Domain Driven Development
I won't discuss the intricacies of domain driven development (DDD) in this blog post however in es6
based applications, DDD often manifests itself into the following folder structure:
/src
/api
/domain
/routes
/types
As you can see, types that reflect application or domain-wide concepts are captured at the root level in the /types
folder. Because the scope of these types is across the entire application domain, naturally they experience a lot of referencing and reuse. The global types define the source code's understanding of “the domain”.
Another general categorization for types are privately scoped types to a module or file. The defining characteristic of this type scope is their lack of referencing outside of the scope of a module.
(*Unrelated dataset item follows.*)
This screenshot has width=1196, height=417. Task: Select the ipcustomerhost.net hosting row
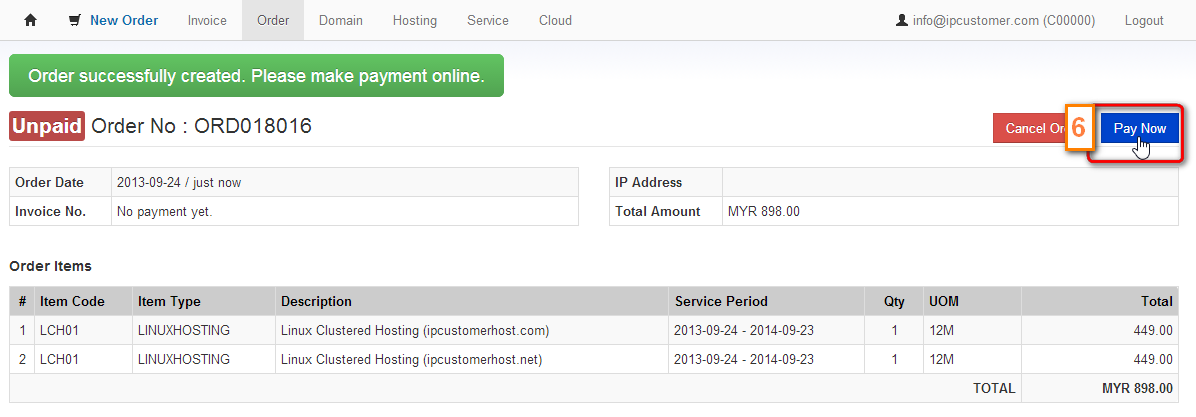593,359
These often blossom around functions with targeted functionality like API fetch utilities or function props.
Note: I purposely allow for leniency by referencing a module rather than a singular file since you can make use of the automatic resolution of an index.ts file to encapsulate nested files in a folder and expose these as a module through selective export(s).
As an example, these two generalized categories of types generally interact with each other by
- An API utility getter function encapsulating the REST API schema via some
type
definition. - A domain abstraction function mangling an API response into a global domain type.
- The controller referencing this domain abstraction function to construct the outward facing API response (a privately scoped type).
My Experience
In my experience, I have found developers making excellent use of object schema validation tools such as Yup or Joi near user interaction handling functions. Examples include API utility functions, REST server request handling functions. This is certainly a well-defined and common use case for such tooling but can we go further?
Introduce the /schema
folder to encapsulate and simplify the mangling of data into domain types by condensing edge cases through well-defined builder functions provided by the schema validation libraries.
/src
/api
/domain
/schema
/types
If you initially squirm at this proposition, bare with me and consider these side effects.
Closing The Typing Gap
One of the major benefits of the builder functions is the ability to InferType<T>
from the output. Instead of declaring an object
and type
in isolation and then relating them in code with const myObject: MyType = {}
you can define the validation schema and infer the type from there:
const schema = yup.object().shape({})
type Schema = yup.InferType<typeof schema>
The issue with isolated type declarations is that when making changes to either the object
or the type
, sweeping changes across the repository are expected. In the worst case this does not happen due to developer error. As the size of a repository increases the likelihood of this occurring grows exponentially with the number of object <-> type
references.
However, when utilizing derived typing, changes made to the schema that reflect a new feature/bug are immediately cascaded across the repository without having to implement a similar change in two places (at best).
Of course there are other engineering practices like code reviews, unit tests and end-to-end tests that will likely provide feedback on such an error. Any code change that tightens this feedback loop is a win in my books.
Considerations
The one consideration to be made with such an approach is obviously the overhead that is inevitably associated with the additional validation run by tools such as Yup or Joi. It would clearly not make sense to apply such a technique to naive object construction. However, there definitely exists a tipping point where factors such as maintainability, security, and testability influence your resulting decision.
The major benefit of the technique highlighted isn’t solely in the genius of some magical validation library. That is far from the truth. Rather, it is instead the design pattern such a library encourages; namely the factory pattern. So during the construction of naive objects consider the value in sticking to software design first-principles and looking for opportunities to implement these patterns in your code.
Conclusion
I have shared techniques I have tried and tested within a number of software projects that have allowed me to de-clutter my typescript codebase as well as improve the legibility and hence maintainability of the code. It has allowed teammates to better collaborate on the projects and it has worked to reduce the burden of the code review process.